S is for… Static Age
The debut album that took nearly 20 years to see the light of day as intended. The legend of Static Age just added to the mystique of the band, as stories of its recording, subsequent inability to gain interest from record labels, and the slow drip-feed of remixed and remastered album tracks turned Misfits into one of the world’s biggest cult bands. When Static Age was released on the July 15 1997 it still managed to live up to the hype. What an album!
T is for… T-Shirts
Chances are you know someone, or multiple people, who own a t-shirt emblazoned with that famous Misfits skull logo. They might have got it from Top Shop, H&M or Primark… but they definitely didn’t get it from a Misfits show. Such is the power of the Misfits brand that it’s everywhere these days. We’re not saying that half the people wearing it wouldn’t know a single song from Earth A.D. but you should ask them next time you’re at a gig together.
U is for… The Undead
In the late ‘70s rock music could still be shocking to people. Alice Cooper was public enemy number one, Kiss were enraging the moral majority, but punk rock and the Misfits were something else. Taking the most extreme form of music at that time and marrying it with a look straight out of a George Romero movie was bold. They then borrowed the undead villain of the 1946 serial The Crimson Ghost and adopted it as their mascot. Yeah, that’s the guy on all the t-shirts. Can you imagine them without him?
V is for… Violent World
A tribute album released in 1997 after the bands return, Violent World is one of the best albums of its kind ever recorded. If covers by Metallica and Guns N’ Roses opened the band up to the metal world, it was amongst the punk community where the band’s real influence is evident. Featuring a stellar cast from Brit-rock heroes Therapy? to militant straight-edge hardcore band Earth Crisis, via the skate punk of Pennywise, poppy ska of Goldfinger and progressive hardcore of Snapcase – every sub-genre of punk rock tips their hat to the band.

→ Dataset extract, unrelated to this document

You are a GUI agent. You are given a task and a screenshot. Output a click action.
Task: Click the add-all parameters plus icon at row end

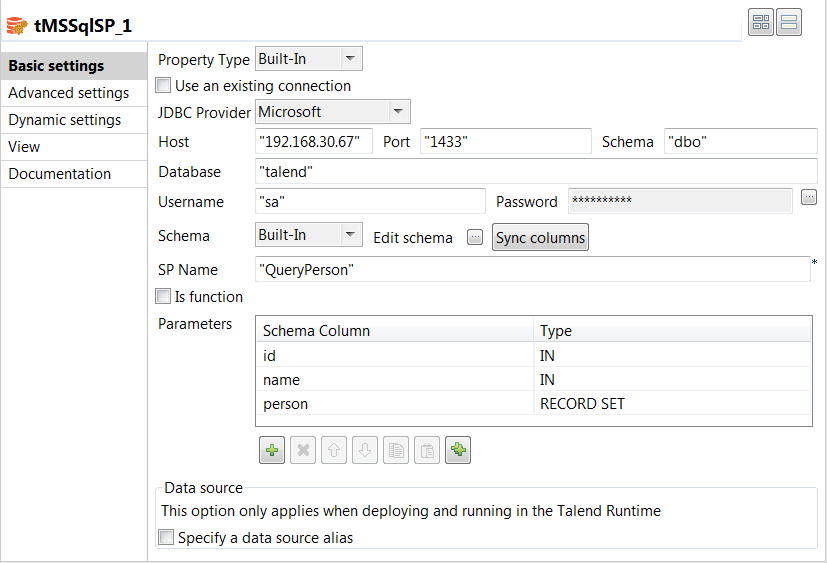tap(458, 450)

If that isn’t enough to convince you to check it out, it’s worth buying solely for NOFX’s Eric Melvin’s hilarious Danzig impression at the end of their version of Last Caress.
W is for… Wolfgang Von Frankenstein, Doyle
Possibly the man that holds the key to a successful Misfits reunion. Doyle is the younger brother of Jerry Only, but has still found his way into enemy territory numerous times over the last few years to get up and perform a number of Misfits songs with Glenn Danzig during his solo shows. If the bad blood between them all is going to wash away, he might be the mediator in it all. Plus, he’s been playing these songs for 36 years now, the lad is no slouch!
X is for… eX Members
Although they are synonymous with two or three main players, the Misfits have seen a hell of a lot of musicians pass through their ranks over the years: twenty two in total! They range from the superbly named likes of Dr. Chud and Myke Hideous to the slightly better known Marc Rizzo of Soulfly fame.
Y is for… You Belong To Me
Another cover from the Project 1950 album. This one was originally performed by Jo Stafford, and is the kind of smooth, waltzing number you’d expect to hear in the background of Casablanca – it’s turned into a dark, scattershot, garage rock banger. If you need a snapshot of the Misfits taking their influences and bastardising them into all manner of shapes, then this will do it.
Z is for… Zero Tolerance
As we mentioned earlier, Glenn Danzig isn’t the sort of man that backs down from a fight. When he originally left the band, leading to its dissolution, it was because an increasingly disenfranchised Danzig snapped during a Halloween show at Greystone Hall, Detroit with drummer Brian Damage turning up too drunk to play the set. He announced onstage that this would be the band’s last ever gig. No warnings, no second chances, that was the end of that. He’s hardly chilled out any over the intervening years either.